Hoje
fui catar romã com minha mãe.
O
pé de romã e a romã em si são, tanto em separado quanto em conjunto, de uma
beleza rústica porém suave. A cor da romã, um rosa-verde, é da maturidade de
anjos terrestres: áridos esperançosos, sutileza pandêmica de destroços alados,
a beleza do sangue ralo produto de uma Vida de Amor. Os tons claros do pé de
romã me lembram uma mendiga que conheci que se pintava com caneta esferográfica
ao meio-dia no meio da ADE de Águas Claras, tão magra, tão caneta
esferográfica, mas de Poesia Pungente na magreza. Sei que não existe beleza na
miséria, mas existe beleza na esperança que emana de um Pé De Romã no meio da
ADE. Ou do daqui de casa.
Pra
catar a romã que queríamos, tivemos que cortar alguns galhos, que no chão
ficaram como amigos que deixamos pra trás para chegarmos à fruta proibida da
maturidade solitária. Tão verdinhos os galhos amigos. Tão gostoso seu verde
claro, mas quero a romã perfeita no centro da fruteira. Os galhos estavam me
traindo, tirando-me o direito do gosto até então desconhecido das sementes da
romã. Eu tentei chegar até as seivas sem cortá-los, mas minha mãe, sábia, me
disse que para chegarmos ao galho principal da Vida teríamos que deixar pessoas
verdes no caminho, mesmo que isso machuque o coração. Eu, sendo verde, me
sentia bem com meus companheirxs verdes, apenas alimentando a casca da romã sem
provar sua linda cor. Mas alguns estavam mais perto da romã, e sentiam seu
cheiro, e eu queria aquela cor da casca: qual seria o cheiro do gosto da cor da
casca da romã? Isso meus amigos verdes não me revelavam, e me senti no jardim
do Éden, e Deus é verde e eu sou um galho-serpente. E cansei de discutir sobre
as verdades da Deusa-Mãe. Que cortemos os galhos verdes.

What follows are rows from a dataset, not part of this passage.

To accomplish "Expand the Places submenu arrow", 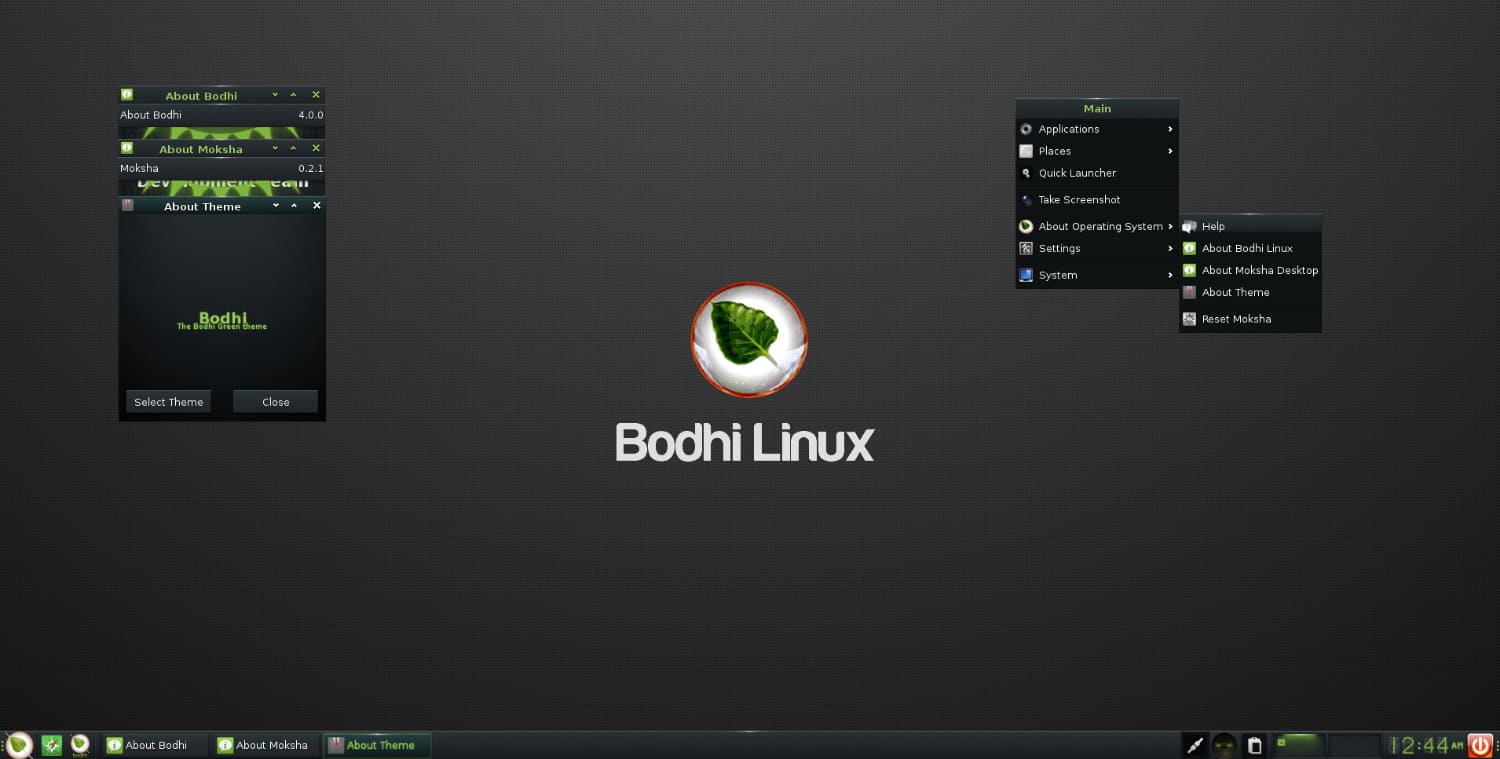I will coord(1170,151).
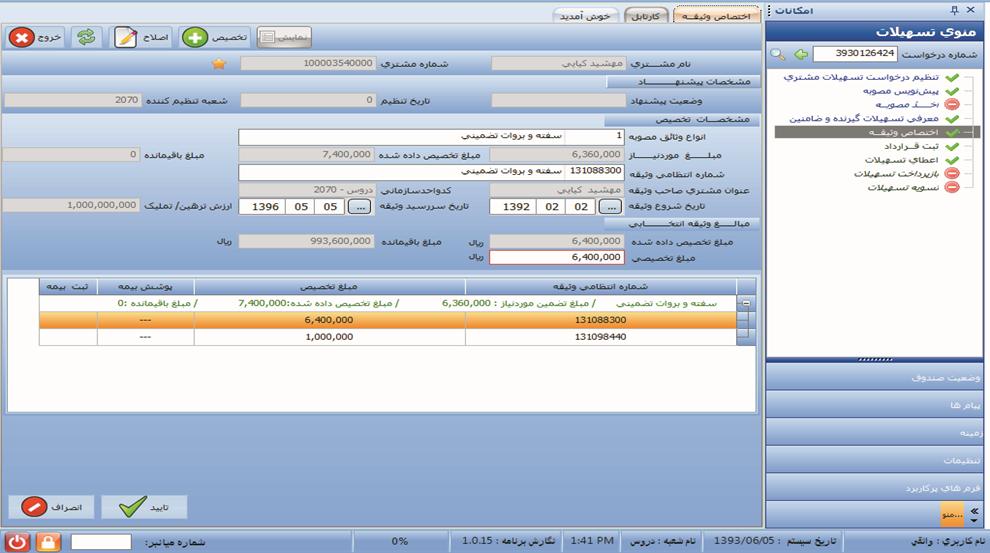The width and height of the screenshot is (990, 553).
Task: Open the date picker for تاریخ سررسید وثیقه
Action: (360, 207)
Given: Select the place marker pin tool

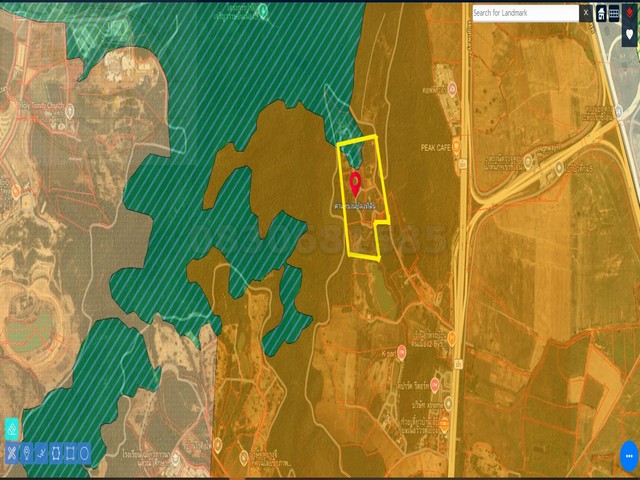Looking at the screenshot, I should 26,453.
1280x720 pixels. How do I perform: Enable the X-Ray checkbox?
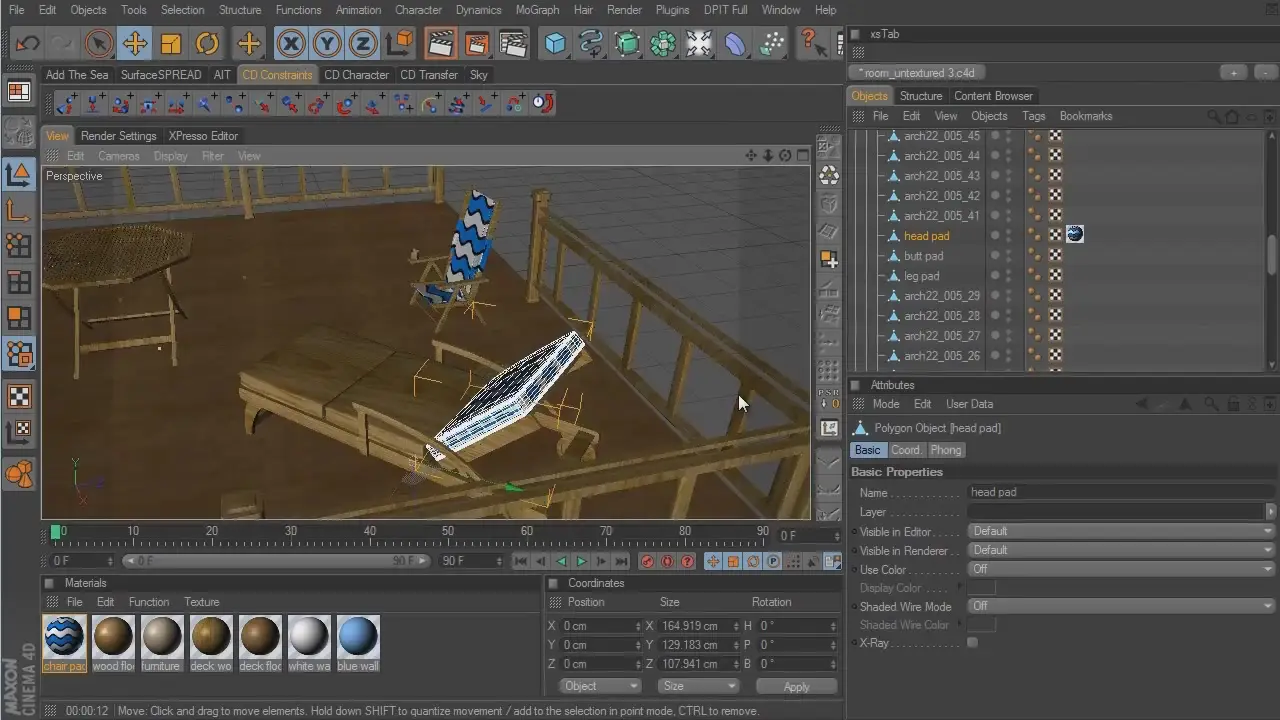tap(972, 643)
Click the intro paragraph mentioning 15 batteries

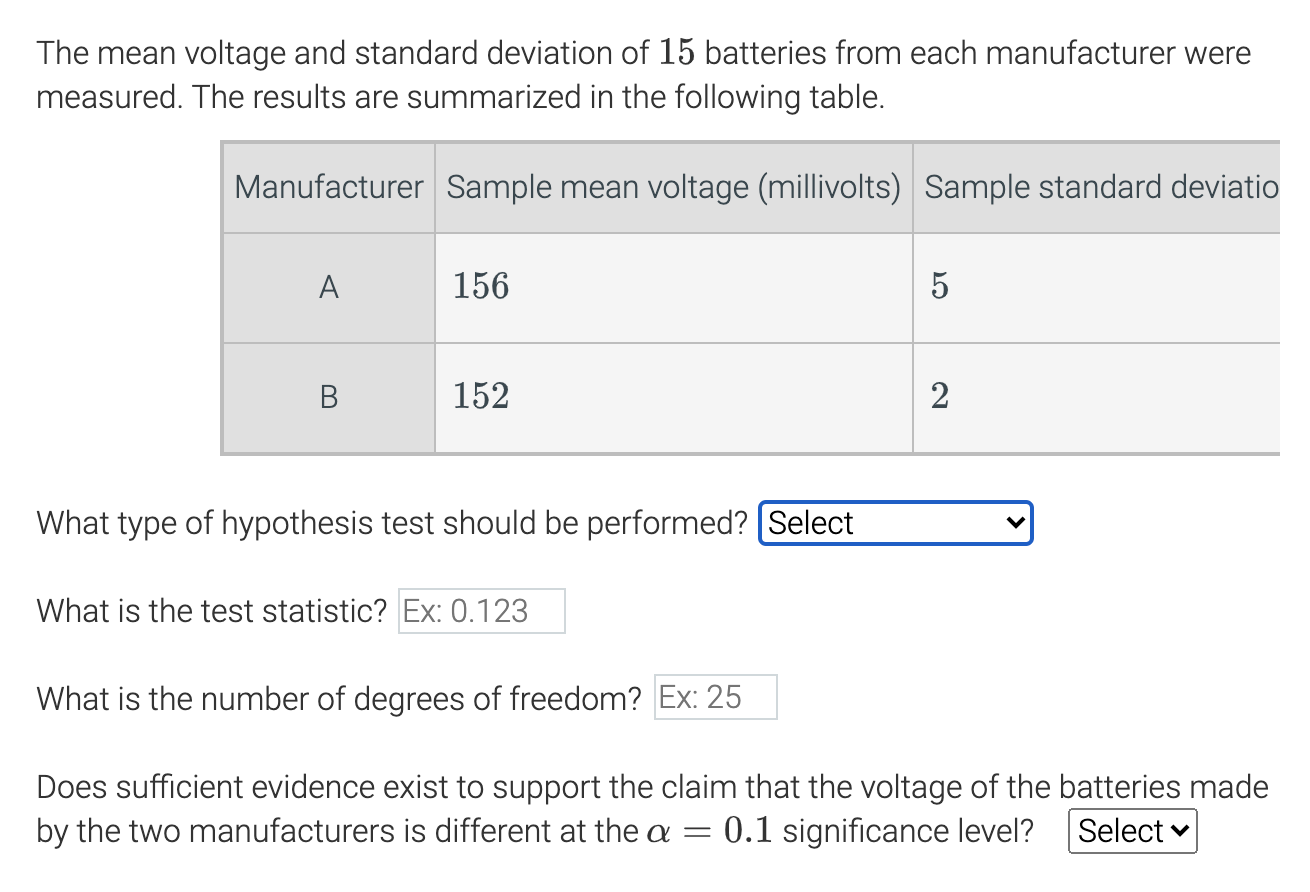(x=644, y=75)
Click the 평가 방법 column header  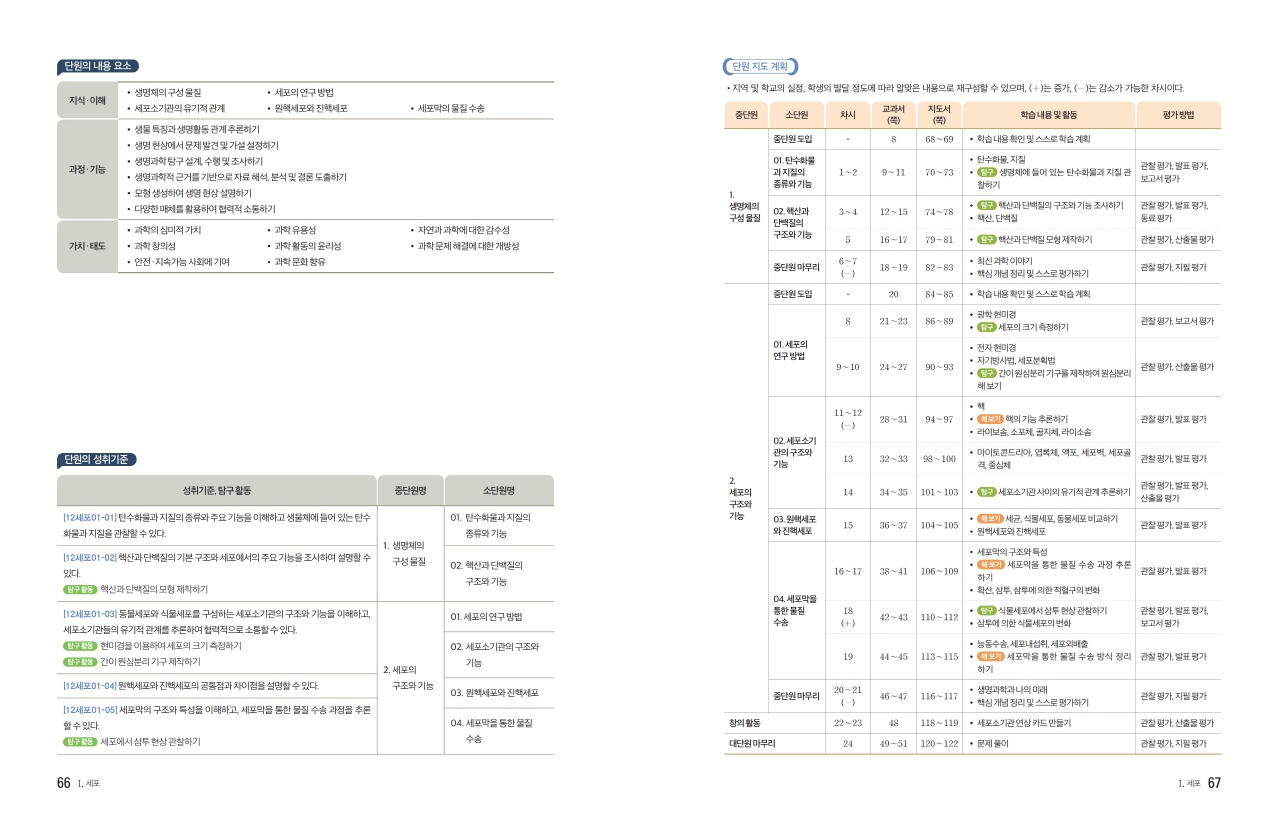point(1177,115)
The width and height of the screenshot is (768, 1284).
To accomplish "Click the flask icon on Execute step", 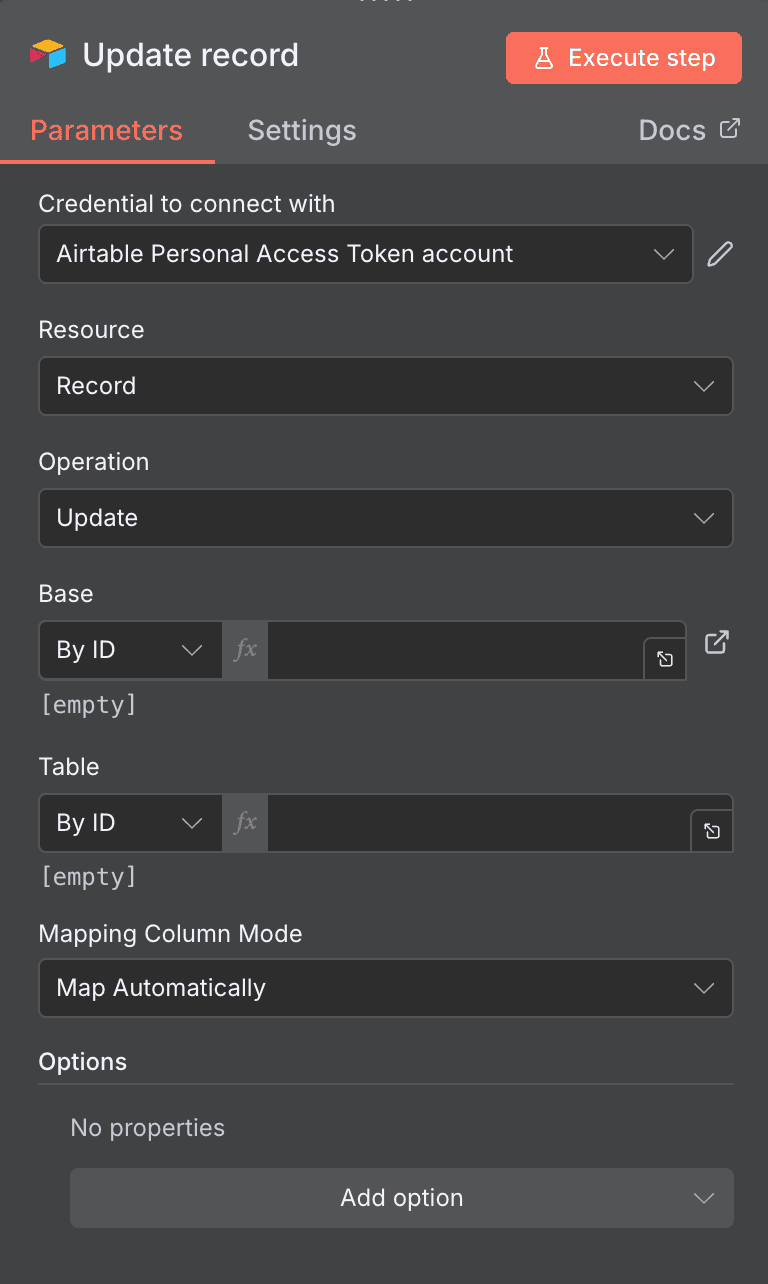I will pyautogui.click(x=545, y=58).
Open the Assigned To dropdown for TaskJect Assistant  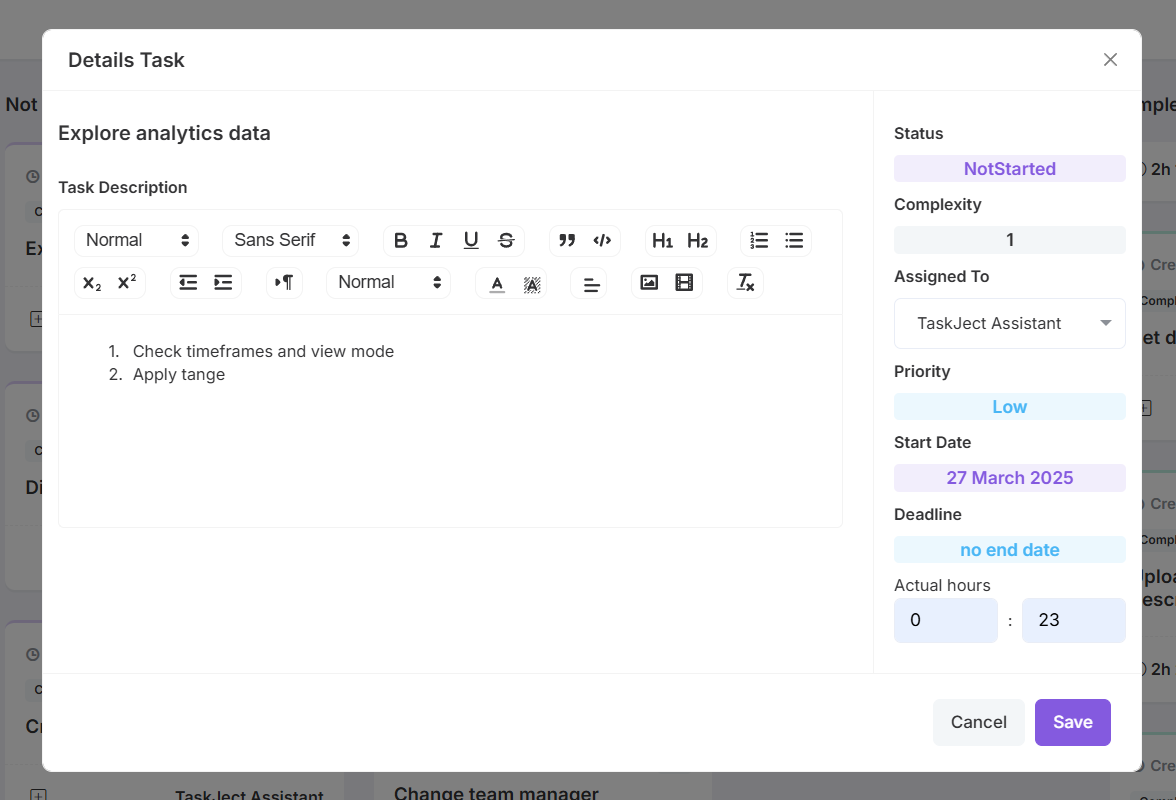(x=1009, y=323)

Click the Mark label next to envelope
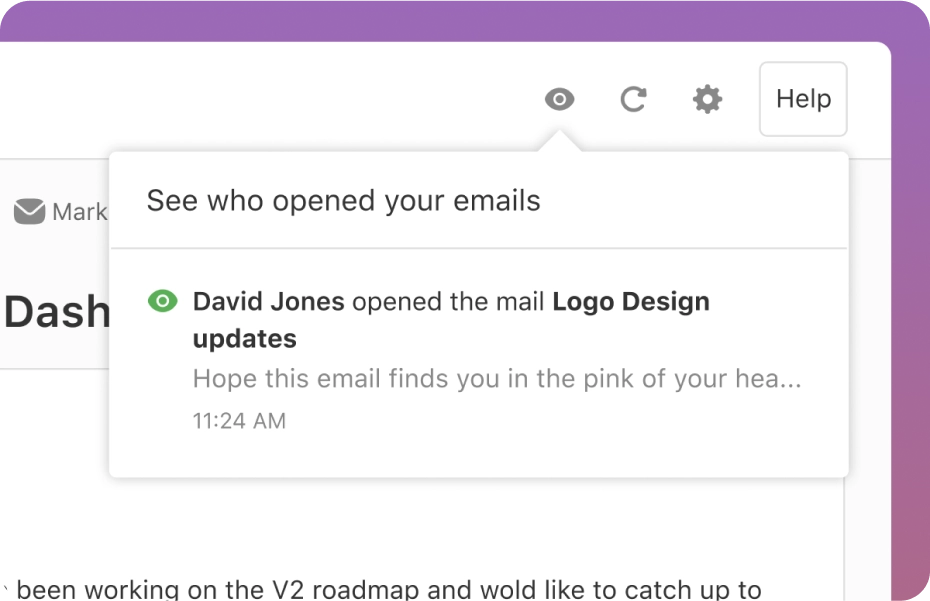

Finalmente arrancamos a romã! Sim, não catamos: arrancamos, desbravando aquela altura com o podador assassino de galhos verdes. Não tivemos culpa, juro! O desejo quem despertou foi a romã, e a culpa é da Mãe. Estou livre da culpa, que na verdade, é minha. Mas os galhos, esses sim, mereceram a poda filosófica. Nenhum galho pode me impedir de sentir o gosto róseo-verde de uma casca tão linda. Minha mãe, já conhecedora da Romã, a descascou, e o rosa pululou em deliciosos sulcos de sementes doces, as quais meu sobrinho já conhecia e eu não, esse já tendo se fartado do doce da Vida vindo da mão da Avó e, depois de começar a comê-los, percebi o Amor de Vó, o Amor de Mãe e o amor de Mulher. Mas tinha ouvido falar do chá da casca de romã, que era bom pra garganta e pro fígado, e eu, cantor alcoólatra, pensei: “é a fruta da minha vida.” Mas a Deusa avisou que o róseo da Vida é amargo. Bem, se eu bebo cachaça, eu devo por uma questão de honra aguentar o amargo da Vida. Comi a casca no seco: mas que porra, é Amarga mesmo! Venha Amargo da Vida filho da puta, eu quero que venha mesmo, porra, mas nem tanto, nous, que gosto horrível!!!! Péra, tá passando, ai, deixa eu comer umas sementinhas lindas e docinhas da Vó do meu Sobrinho... ALÍVIO...
A
Romã é a Vida: a casca terrível que contém seu próprio antídoto que é a semente
rósea doce do Amor ErosÁgapeFiloSerpente. A Casca é a ressaca, é a noite
solitária triste, são os anos de Amor vencidos por um tapa, é meu egoísmo
transmutado em sua raiva e deserção de uma guerra falsa por uma pátria chamada
Eu. É a Morte do meu Pai e dos meus Amigos mortos em vida enterrados em caixões
chamados Saudade. É o Anjo da caneta esferográfica de Águas Claras. Já a Semente
é a redenção onírica e hedonista da Cor que guarda o DNA que produzirá os
galhos lindos verdes e a nova casca amiga da onça-serpente.
Romã
é Roma e Amor e o Verde-Rosa da Mangueira. E obviamente a rima perfeita pra
travesseiro.
Então
se cale perante à Deusa e arranque seu Romã-Amor!